More than 20 former faculty members signed a letter detailing alleged incidents of misconduct over the years. All the allegations center around a top-level administrator named in the letter.
The letter, dated April 4, included a detailed account of a female student who was allegedly told to "stop acting ghetto" while posing for a photo in front of her peers and teachers.
"The student ran off in tears," the letter stated.
Maurice Johnson began teaching at the school in 1999. Like many of the staff, his employment was terminated in April because of mandatory shutdowns related to the pandemic. He received an offer for a new position, but has yet to sign a contract with the school.
Johnson described another racially-charged incident he said he witnessed in 2016. He said the administrator, named in the group's complaint, made a remark about a black girl who was auditioning for one of the school's programs.
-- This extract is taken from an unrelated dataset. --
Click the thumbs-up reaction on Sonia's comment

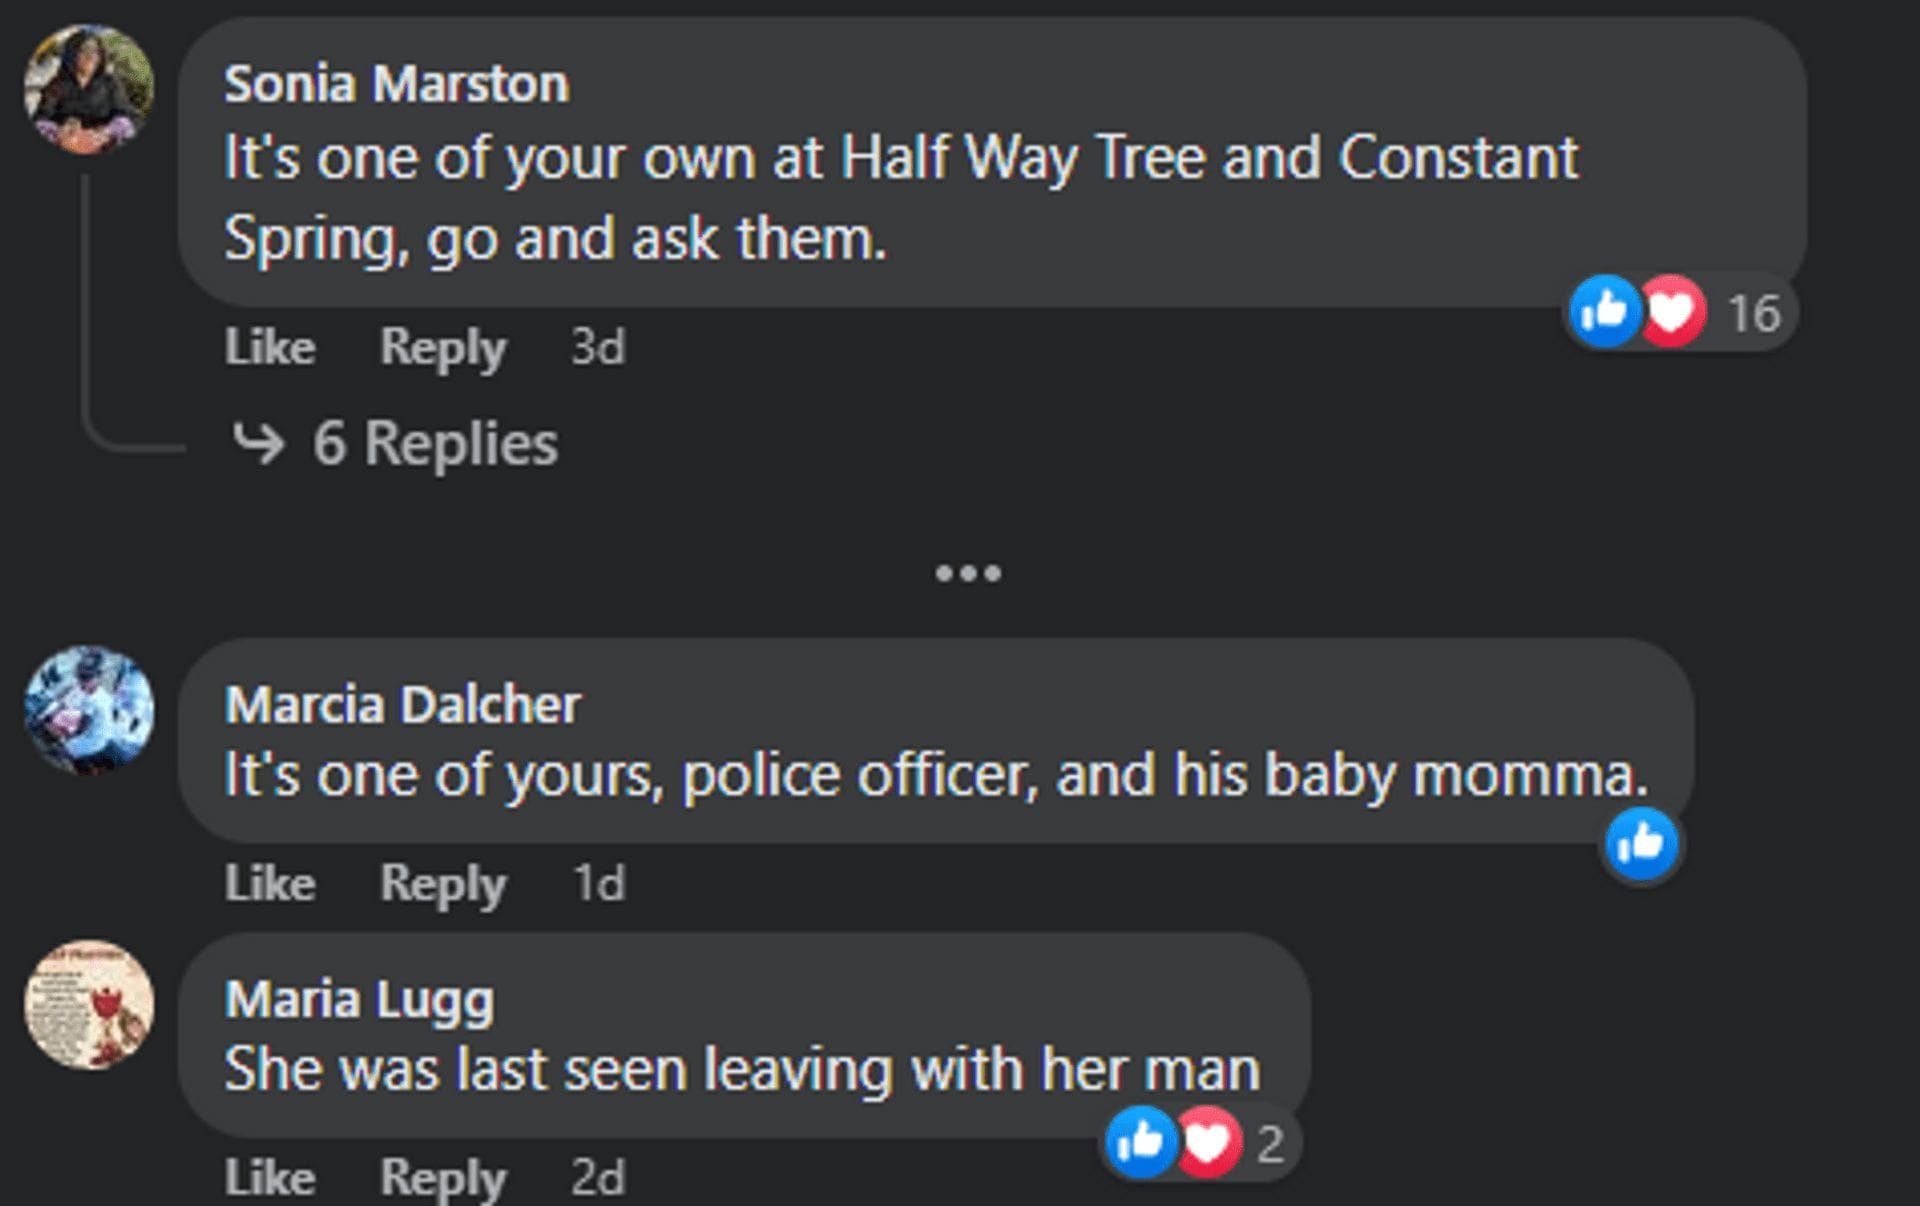coord(1604,312)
"The comment was... 'ewww look at that little black girl.' It was said in such a mean and hurtful manner. There was no mistake in what that comment represented," said Johnson.
The letter also detailed examples of pay discrimination where some faculty members received higher pay and bonuses that far exceeded those of colleagues with similar credentials and responsibilities.
The faculty complaint prompted an investigation by Joy of Motion's board of directors. Weeks after the complaint was submitted, the educators received an email on July 3:
"[An] investigation into concerns raised by a group of former faculty is now complete. Through this process, we became aware of conduct that is inconsistent with the policies and values of this organization. The individual named in the complaint is no longer with the organization. We apologize to anyone who was has been hurt or made to feel uncomfortable by anyone acting or claiming to act on behalf of Joy of Motion."
The original complaint also demanded the removal of the entire board of directors.
In a statement to WUSA 9, the board said they are, "...committed to making the board more inclusive and are seeking input from staff and our constituencies to ensure the future of the organization.”
WUSA9 is not naming the administrator in question, as the name wasn’t confirmed by the school and we were not able to reach the former employee. WUSA9 reporter Larry Miller has attended dance classes at the studio in the past.